The landlords who received harsher penalties, including death, were acting more as feudal lords (with all the direct violence and depravity that comes with) than as some guy renting a second home at market rate. The latter is not something they should be allowed to do, but apparently Chinese peasants in the 50s weren’t calling for blood over it.
Probably from section of the report I just linked.
“Crowning” the landlords and parading them through the villages. This sort of thing is very common. A tall paper-hat is stuck on the head of one of the local tyrants or evil gentry, bearing the words “Local tyrant so-and-so” or “So-and-so of the evil gentry”. He is led by a rope and escorted with big crowds in front and behind.
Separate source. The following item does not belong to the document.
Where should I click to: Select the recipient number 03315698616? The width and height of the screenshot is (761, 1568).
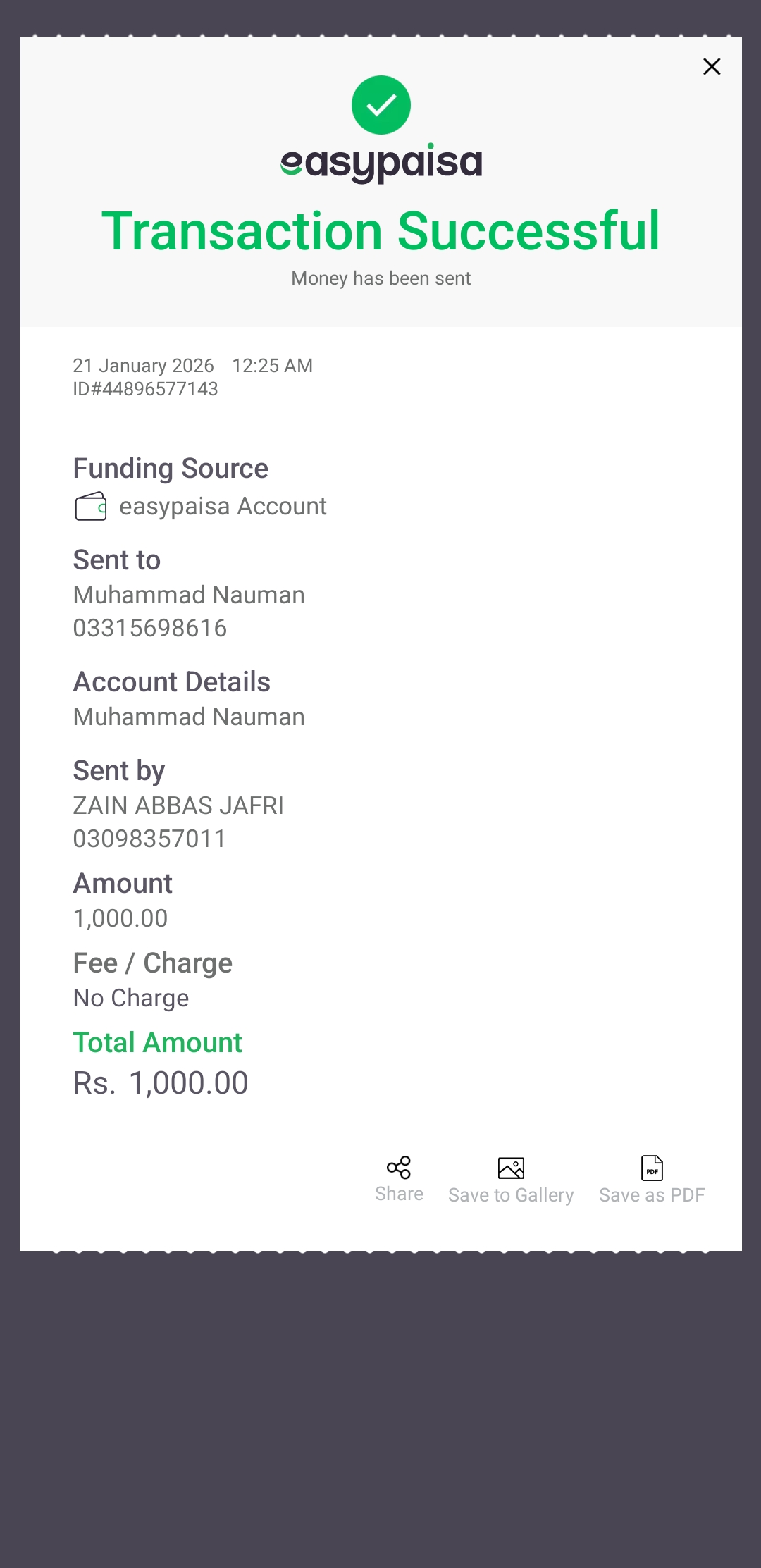(150, 628)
Sometimes brass gongs are beaten and flags waved to attract people’s attention. This form of punishment more than any other makes the local tyrants and evil gentry tremble. Anyone who has once been crowned with a tall paper-hat loses face altogether and can never again hold up his head. Hence many of the rich prefer being fined to wearing the tall hat. But wear it they must, if the peasants insist.
One ingenious township peasant association arrested an obnoxious member of the gentry and announced that he was to be crowned that very day. The man turned blue with fear. Then the association decided not to crown him that day. They argued that if he were crowned right away, he would become case-hardened and no longer afraid, and that it would be better to let him go home and crown him some other day. Not knowing when he would be crowned, the man was in daily suspense, unable to sit down or sleep at ease.
The execution of one such big landlord reverberates through a whole county and is very effective in eradicating the remaining evils of feudalism. Every county has these major tyrants, some as many as several dozen and others at least a few, and the only effective way of suppressing the reactionaries is to execute at least a few in each county who are guilty of the most heinous crimes. When the local tyrants and evil gentry were at the height of their power, they literally slaughtered peasants without batting an eyelid. Ho Maichuan, for ten years head of the defence corps in the town of Hsinkang, Changsha County, was personally responsible for killing almost a thousand poverty-stricken peasants, which he euphemistically described as “executing bandits”. In my native county of Hsiangtan, Tang Chun-yen and Lo Shu-lin who headed the defence corps in the town of Yintien have killed more than fifty people and buried four alive in the fourteen years since 1913. Of the more than fifty they murdered, the first two were perfectly innocent beggars. Tang Chunyen said, “Let me make a start by killing a couple of beggars!” and so these two lives were snuffed out. Such was the cruelty of the local tyrants and evil gentry in former days, such was the White terror they created in the countryside, and now that the peasants have risen and shot a few and created just a little terror in suppressing the counter-revolutionaries, is there any reason for saying they should not do so?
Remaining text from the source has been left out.